The Following Happened During A Viewing Of "Death Proof"

Feb 02, 2011 01:19

Our Hero: "What made Quentin Tarantino the man he is today?"

Dan: "I bet he wasn't hugged as a child. By anyone."

Our Hero: "His mom probably kept him at broom's length away from her... And would smack him with it if he got too close."

Dan: "In the face. Like Broomcat*."

Our Hero: "That's why he's all misshapen today." [starts laughing for like 5 minutes straight]

Dan: "You OK there?"

Our Hero: "Need... air."

Dan: "Gotcha. ... So. I know you're laughing so hard because you just pictured Quentin Tarantino as a child, but you kept his adult head. Like, it's clearly a child's body, but you kept his head. His haircut, chin, and everything. 'Cause you don't know what he looked like as a child. It's even an adult-sized head. Like, it's still a child's body, but the head is clearly disproportionately large. It's poorly superimposed on."
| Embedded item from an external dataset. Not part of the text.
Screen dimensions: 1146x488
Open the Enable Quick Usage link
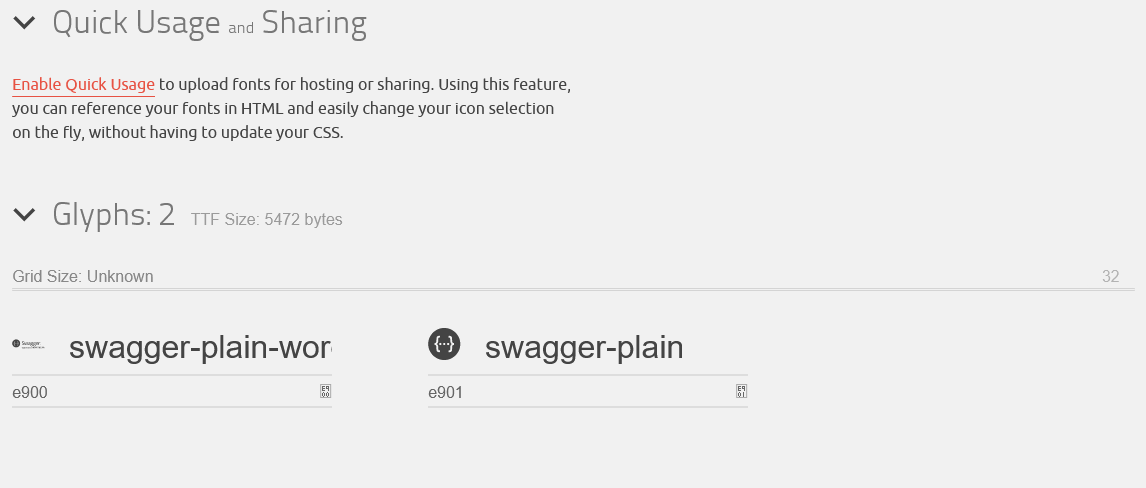(x=83, y=84)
Mrs. Tarantino: "Quit fucking talking about Nazis. Mommy had a long day."

Lil' Quentin: "When's daddy coming home?"

Mrs. Tarantino: "When you stop acting like a crazy bastard. Now get mommy my medicine and some ice."

Dan: "You're laughing even harder now because when Lil' Quentin Tarantino started talking... it wasn't a child's voice... and it wasn't his adult voice... it was him trying to sound like a child."

Our Hero: [dies]

* Broomcat
The reason for Broomcat's celebrity is simple. As a neighbourhood cat, he killed 14 Gestapo squirrels. There were three stray cats who used to live in our neighbourhood: Greg, Oliver, and Broomcat. We fed Greg and Oliver because they were cute. Broomcat was not. Oh, and he had fleas. In fact, Broomcat was once dubbed Fleacat until we realised he was mortally afraid of brooms. Greg and Oliver had never encountered a flailing broom before, so it did not affect them in the slightest. Broomcat fled like the devil. Hence: Broomcat.